## What this task involves
Please write out the final portion of the records below exactly: the line containing "info@talentino-mutmacher.de (701, 718)", every line after it, and nothing else.

[Collected data]
○ ○ ○ ○ ○
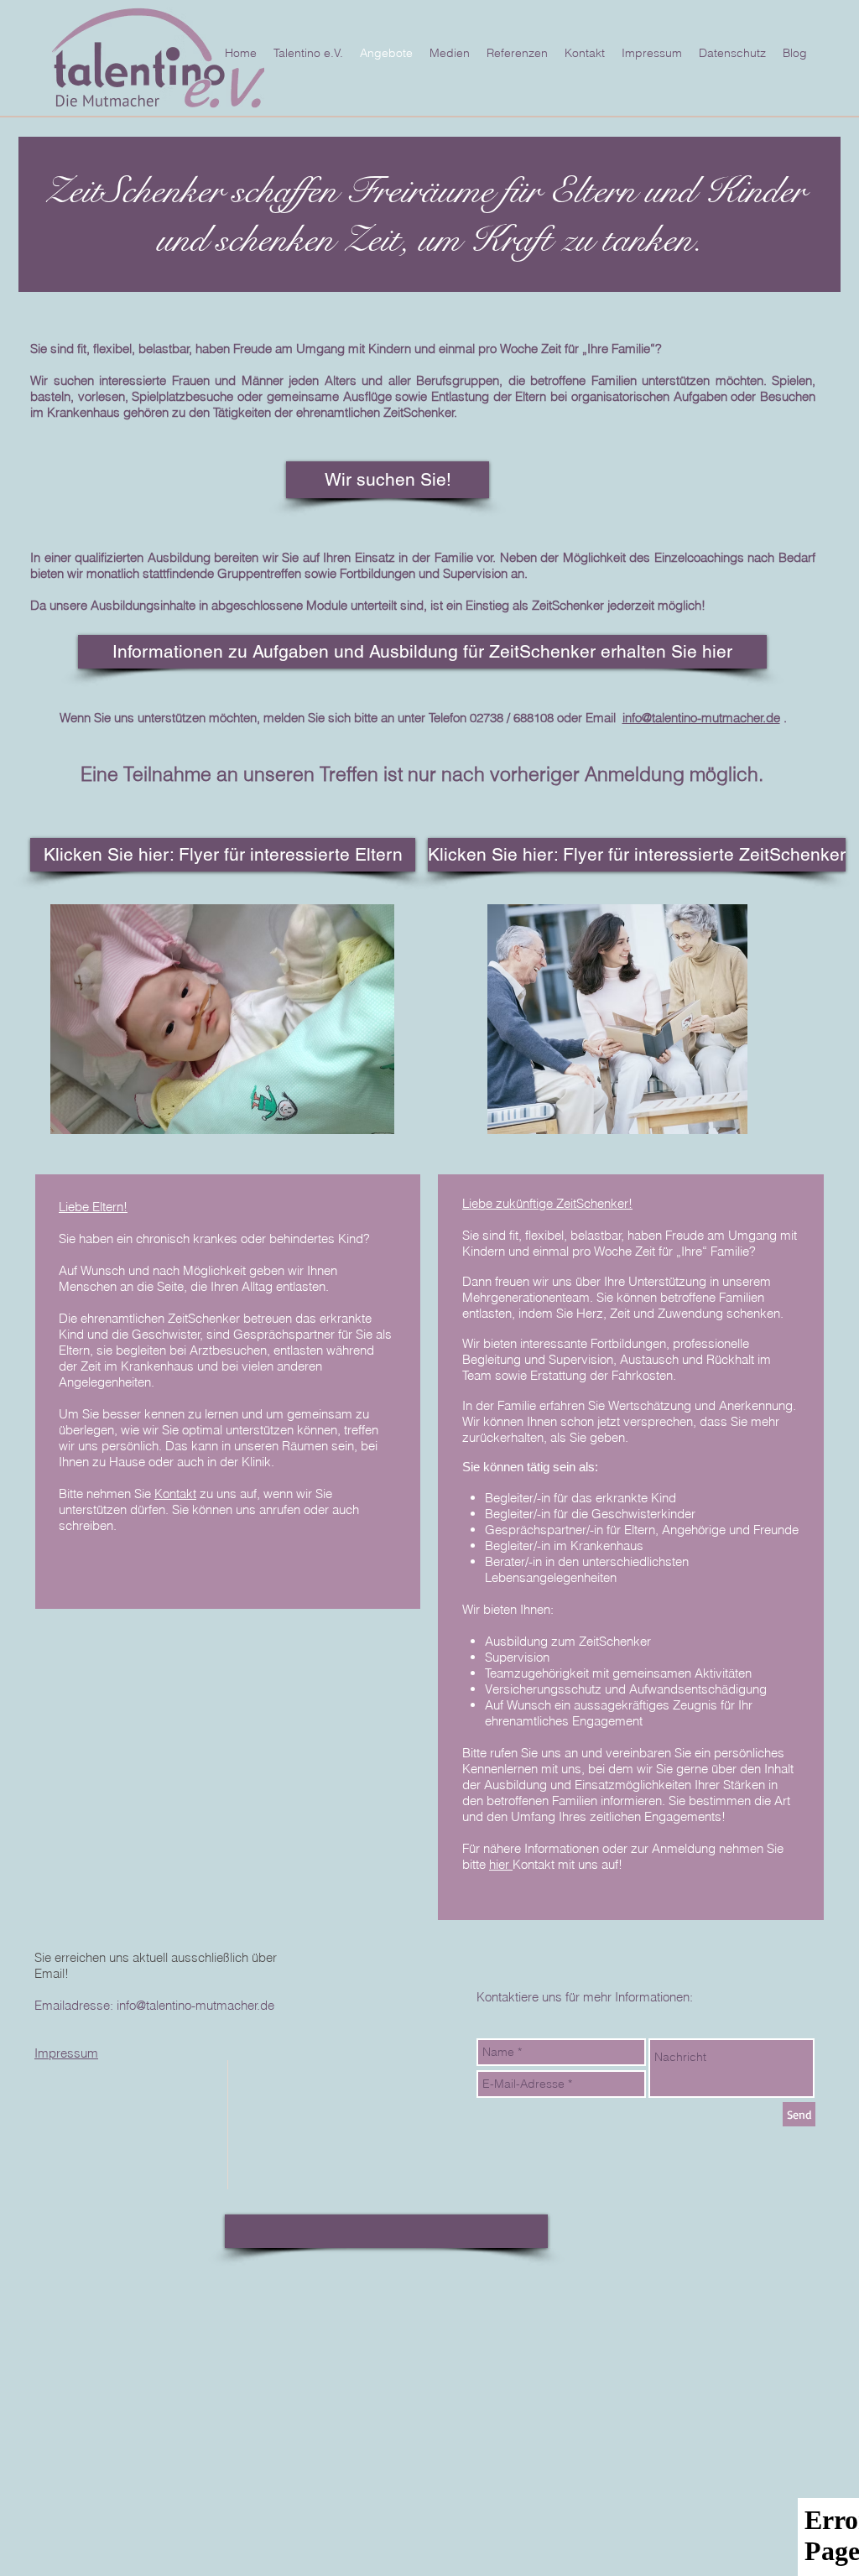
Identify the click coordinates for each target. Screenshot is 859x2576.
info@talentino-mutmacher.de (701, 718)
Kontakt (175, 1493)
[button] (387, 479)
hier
○ ○ ○ ○ ○
## Your response
info@talentino-mutmacher.de (701, 718)
Kontakt (175, 1493)
[button] (387, 479)
hier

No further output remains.